On Saturday, March 7, Prime Minister Narendra Modi was forced to appeal to citizens and ask them to not believe rumours surrounding the coronavirus disease, or COVID-19.

 

"Amid the spread of coronavirus, there is an increasing propensity among people to create more panic. Fake records and fake news is being generated. Consequently, the countries are realising that unless they do not take strong penal action against the perpetrators of this fake news, such factitious pieces of news are going to spread like wildfire", warned Pavan Duggal, an Indian advocate who specialises in cyber laws, as quoted in a Business Standard report.

 

Duggal said that problems brought about by disinformation have been more challenging in India than in the West. India, he explained, does not have a dedicated law for fake news, unlike Singapore. "You could try to book them (the misinformation) under some provisions under the Indian Penal Code, but they are not very effective", he added.

 

Duggal urged India to come up with a new law on fake news.
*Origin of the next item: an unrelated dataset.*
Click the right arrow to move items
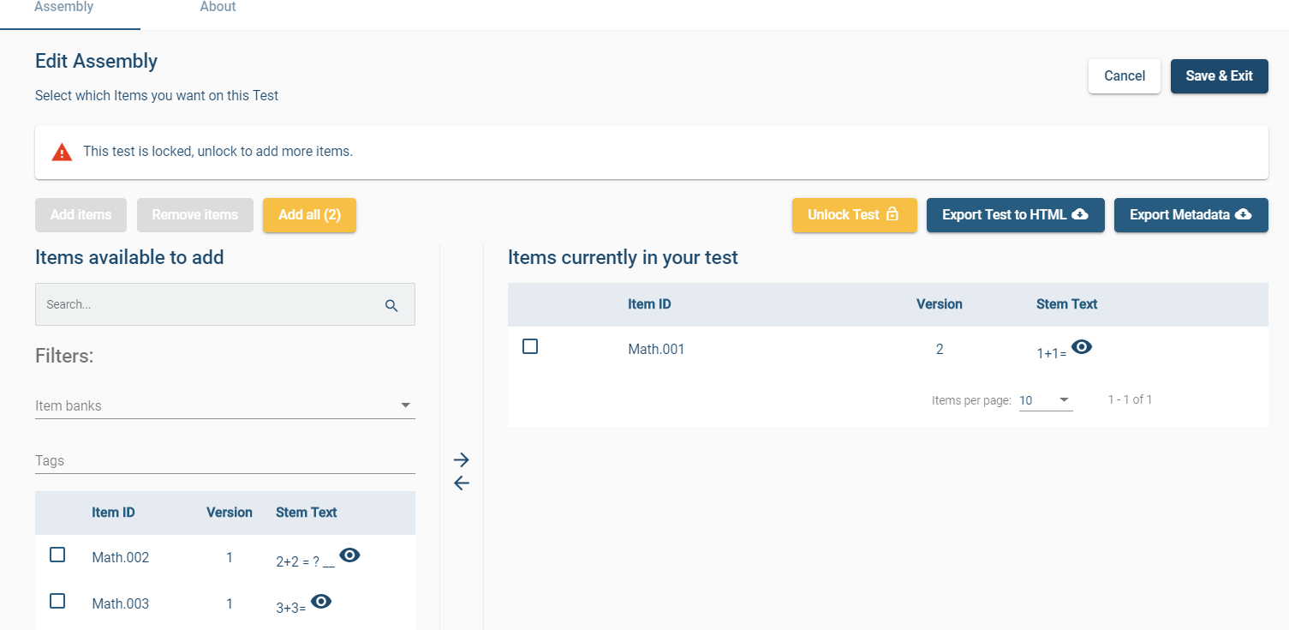Viewport: 1289px width, 630px height. coord(462,459)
He said, though, that any fake news law must "pass the parameters of the principles enshrined under the Constitution of the country".

 

"In India, we have a bigger problem facing us, which is that we do not have the law in the first place", he said.

 

Paul Penner, past president of the US National Association of Wheat Growers, has said that agriculture "will require increasingly smarter technology that can not only protect our data and networks, but also protect us from criminal uses of bots as they try to destroy critical, credible information—not to mention, accurate news — which is crucial in any free society if it is to survive and prosper".

 

He added, "This may also require new legislation that sets thresholds of unacceptability regarding use of such technology. And this is where we are seriously lacking".